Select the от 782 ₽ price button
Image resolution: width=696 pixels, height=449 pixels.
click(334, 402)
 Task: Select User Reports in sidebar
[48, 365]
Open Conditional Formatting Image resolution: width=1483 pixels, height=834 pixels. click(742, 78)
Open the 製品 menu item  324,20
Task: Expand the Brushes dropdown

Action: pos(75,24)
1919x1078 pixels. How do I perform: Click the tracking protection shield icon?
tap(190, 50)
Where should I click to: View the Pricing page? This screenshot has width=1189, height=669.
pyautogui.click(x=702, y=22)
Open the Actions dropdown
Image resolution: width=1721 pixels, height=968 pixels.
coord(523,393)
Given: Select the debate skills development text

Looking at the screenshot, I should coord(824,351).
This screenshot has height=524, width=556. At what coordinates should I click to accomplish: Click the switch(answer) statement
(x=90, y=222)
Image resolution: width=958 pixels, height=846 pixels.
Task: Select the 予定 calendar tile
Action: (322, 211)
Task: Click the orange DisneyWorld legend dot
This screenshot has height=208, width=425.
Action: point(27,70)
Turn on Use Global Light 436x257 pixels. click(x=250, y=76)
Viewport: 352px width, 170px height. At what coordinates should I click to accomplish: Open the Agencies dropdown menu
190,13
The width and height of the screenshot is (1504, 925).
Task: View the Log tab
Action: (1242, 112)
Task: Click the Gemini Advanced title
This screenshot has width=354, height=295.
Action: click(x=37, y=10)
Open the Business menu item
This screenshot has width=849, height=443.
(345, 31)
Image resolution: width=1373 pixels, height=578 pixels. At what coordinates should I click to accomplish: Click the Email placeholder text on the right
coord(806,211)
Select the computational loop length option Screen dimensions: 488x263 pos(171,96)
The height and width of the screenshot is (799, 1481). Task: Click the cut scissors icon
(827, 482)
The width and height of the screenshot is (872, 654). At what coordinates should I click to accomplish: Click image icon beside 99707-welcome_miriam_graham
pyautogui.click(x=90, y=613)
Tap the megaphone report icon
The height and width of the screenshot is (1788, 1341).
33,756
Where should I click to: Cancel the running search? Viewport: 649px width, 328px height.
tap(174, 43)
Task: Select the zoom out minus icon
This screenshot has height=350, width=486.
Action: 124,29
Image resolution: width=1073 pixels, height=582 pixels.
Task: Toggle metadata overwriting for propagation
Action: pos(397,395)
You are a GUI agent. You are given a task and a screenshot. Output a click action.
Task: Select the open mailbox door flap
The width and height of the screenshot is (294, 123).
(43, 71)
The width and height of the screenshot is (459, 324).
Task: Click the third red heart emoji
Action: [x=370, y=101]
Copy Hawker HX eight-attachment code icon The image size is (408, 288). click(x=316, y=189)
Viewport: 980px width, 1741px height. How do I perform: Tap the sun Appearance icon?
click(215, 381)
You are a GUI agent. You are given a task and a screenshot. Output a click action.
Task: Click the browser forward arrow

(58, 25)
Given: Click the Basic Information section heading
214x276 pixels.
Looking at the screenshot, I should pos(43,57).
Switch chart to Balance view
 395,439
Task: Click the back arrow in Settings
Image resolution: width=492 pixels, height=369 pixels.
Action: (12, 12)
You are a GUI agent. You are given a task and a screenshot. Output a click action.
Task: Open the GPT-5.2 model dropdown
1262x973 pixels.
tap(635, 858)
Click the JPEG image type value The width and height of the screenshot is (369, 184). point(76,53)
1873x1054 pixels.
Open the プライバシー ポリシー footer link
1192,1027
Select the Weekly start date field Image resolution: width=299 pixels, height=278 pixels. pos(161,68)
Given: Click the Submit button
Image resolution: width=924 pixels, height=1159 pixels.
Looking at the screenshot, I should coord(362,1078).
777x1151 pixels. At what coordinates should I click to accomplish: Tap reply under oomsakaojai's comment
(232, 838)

## Exercise description
Copy out every line of the records above that contains the word "icon", matching its case exactly.

## The response
1919x1078 pixels. How do I perform: Click the tracking protection shield icon?
The height and width of the screenshot is (799, 1481). Task: Click the cut scissors icon
The width and height of the screenshot is (872, 654). At what coordinates should I click to accomplish: Click image icon beside 99707-welcome_miriam_graham
Tap the megaphone report icon
Task: Select the zoom out minus icon
Copy Hawker HX eight-attachment code icon The image size is (408, 288). click(x=316, y=189)
Viewport: 980px width, 1741px height. How do I perform: Tap the sun Appearance icon?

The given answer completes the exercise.